Like most of us stuck in our homes these days, I have been spending my “free time” baking muffins and banana bread (haven’t started with the sourdough yet), organizing my closets, drinking lots of wine (red, white, rosé, I’m not picky) and watching hours and hours of webinars. Yes, I am binge-watching webinars. Forget Netflix or Amazon Prime Video; The Crown and Money Heist don't interest me. I prefer topics such as “We’ve Been Disrupted, Now What?”, “Managing Career Transitions through Crises,” “Teens, Tweens and Quarantines,” “Anxious? Overwhelmed? Worried? Empowering Strategies for Nurturing Positivity During the COVID Crisis."
I used to have a remarkably long backlog of podcasts to listen to (I guess I still do if I looked at my podcast app). Now, with the double booking of live webinars, my list of recordings to watch keeps growing. I log them in my task folder to remind me to watch them. If I were better organized, I would add each recording to my calendar, dedicating a specific time to each one. But my schedule is already too packed with live webinars. Instead, I tell myself, keep the list, and next week you can review them. Does this sound familiar?
For someone who loves to learn, the endless free (and valuable) content can be overwhelming. If you add to that the classic “FOMO” (fear of missing out), the possibility that I could miss an interesting framework, theory, or skill-building opportunity, is frightening.
While FOMO, defined by Patrick McGinnis, acknowledges the fear that others are having experiences that are more satisfying than yours, it turns out that’s not the whole picture – my anxiety is actually more deeply rooted. In a recent seven-week Positive Intelligence course I enrolled in, I was confronted head on with 2 of my Saboteurs – the hyperachiever and the restless. The Sabotuer, a concept I was first introduced to in my Co-Active coaching training, is the inner voice that holds us back from being truly happy or making change in our lives (and whom I had named my Defensive Demon in a recent Good Place blog post). According to Shirzad Chamine’s model, the hyperachiever focuses on constant achievement, is often a workaholic and looks for external validation. The restless saboteur searches for more – new activities, excitement -- and fears missing out on worthwhile experiences.
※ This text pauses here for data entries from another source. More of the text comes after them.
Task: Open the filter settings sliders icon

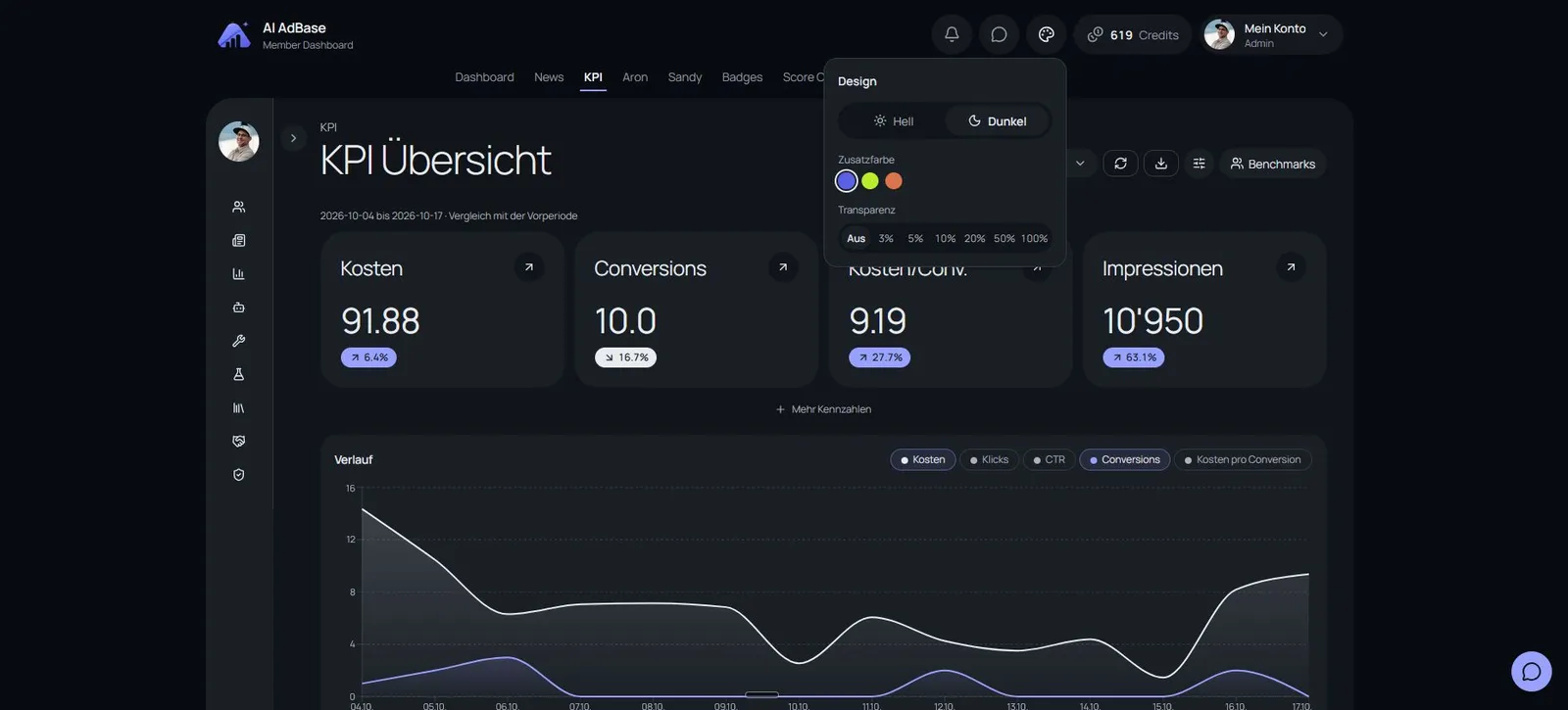Action: (1199, 164)

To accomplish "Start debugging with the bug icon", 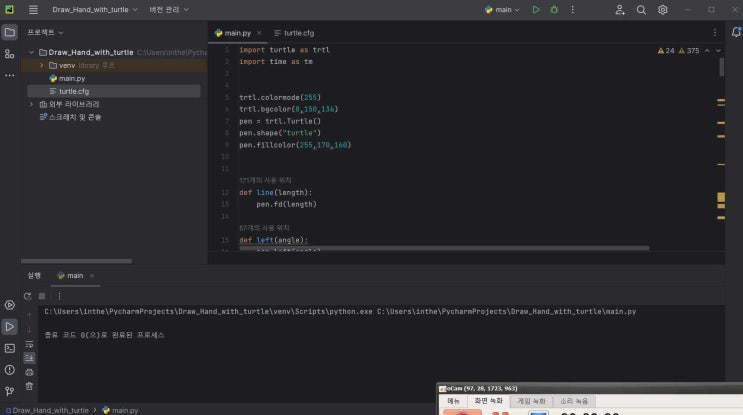I will point(554,9).
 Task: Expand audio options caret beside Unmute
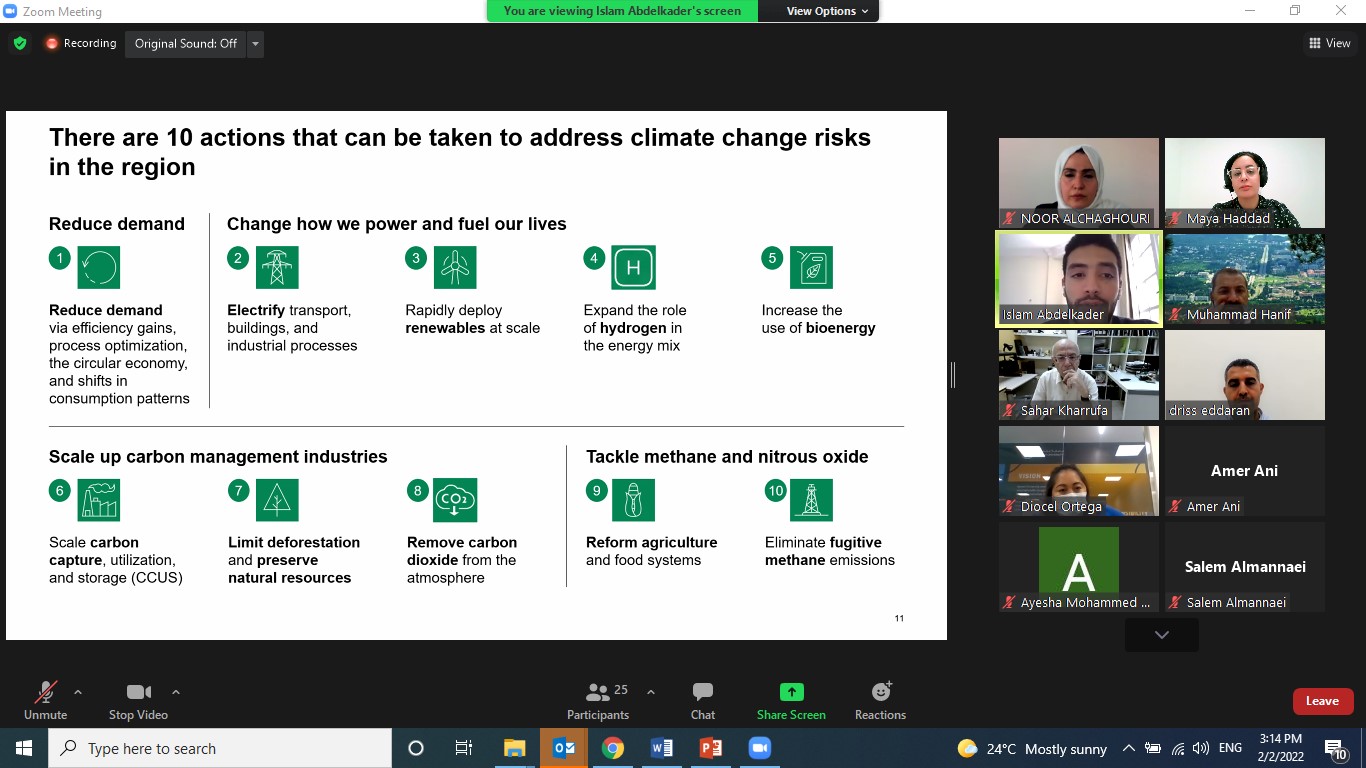point(78,692)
It finally made sense: those Saboteurs fed this endless need to consume readily available information. It wasn’t the social comparison of FOMO, but my own internal voice. If I had to search for available webinars, the struggle wouldn’t be so real. However, they sat in front of me like a delicious piece of chocolate cake. It is hard not to take a bite. My email box filled daily with new webinars being offered and once I took one, the emails multiplied. How big is my willpower? Can I turn off my Saboteurs and not take the classes?
I have seen this behavior with clients, who ask me to recommend every book or article that can help them with their leadership development goal. For some, they use this learning phase to avoid the tough work of self-reflection and practice. They are eager to absorb information through the words of experts, rather than trying out new behaviors on their own. “If only I knew how to do something, then I would change.” Laurie Santos, Associate Professor of Psychology at Yale, and the teacher of the popular The Science of Well-Being course, calls this the “G.I. Joe Fallacy”. G.I. Joe, the action figure, would end each of his cartoon episodes with the following phrase: “Now you know. And knowing is half the battle…”. In fact, from years of behavior change research (and unmet goals) we know that knowing is not half the battle. To really change you need to practice, experiment, etc. There is debate about how long one needs to practice before you become good at something and it varies widely depending on the behavior (whether it is breaking an old habit or building a new skill), the person and the circumstances. Estimates range from 21 days to Malcom Gladwell’s 10,000 hours of practice (to achieve mastery). Regardless of which end of the spectrum you choose, they all require you to “do” and not just to “think”. And when you are thinking, it is better to split your study time over the course of days so that you reflect and remember, and even better to find a study partner who can discuss it with you.
At the end of the Positive Intelligence course, participants were offered the opportunity to continue learning with Shirzad, whereby we would be gaining access to new information and content each week. Here is my real test. Do I say no and if I do, is my willpower strong enough that I don’t surrender to the daily onslaught of reminders?
How do you manage the abundance of information?